Stated exercise: Duplicate every line of this listing word for word.

Target position records:

--- START ---

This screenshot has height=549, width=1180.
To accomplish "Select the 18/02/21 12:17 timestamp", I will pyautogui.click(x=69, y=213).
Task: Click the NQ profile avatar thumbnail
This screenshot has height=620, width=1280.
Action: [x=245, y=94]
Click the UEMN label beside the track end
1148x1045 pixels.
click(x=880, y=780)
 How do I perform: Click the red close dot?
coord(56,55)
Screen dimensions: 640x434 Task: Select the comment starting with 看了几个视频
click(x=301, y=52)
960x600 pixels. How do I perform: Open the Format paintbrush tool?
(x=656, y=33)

--- END ---

Task response:
This screenshot has height=549, width=1180.
To accomplish "Select the 18/02/21 12:17 timestamp", I will pyautogui.click(x=69, y=213).
Task: Click the NQ profile avatar thumbnail
This screenshot has height=620, width=1280.
Action: [x=245, y=94]
Click the UEMN label beside the track end
1148x1045 pixels.
click(x=880, y=780)
 How do I perform: Click the red close dot?
coord(56,55)
Screen dimensions: 640x434 Task: Select the comment starting with 看了几个视频
click(x=301, y=52)
960x600 pixels. How do I perform: Open the Format paintbrush tool?
(x=656, y=33)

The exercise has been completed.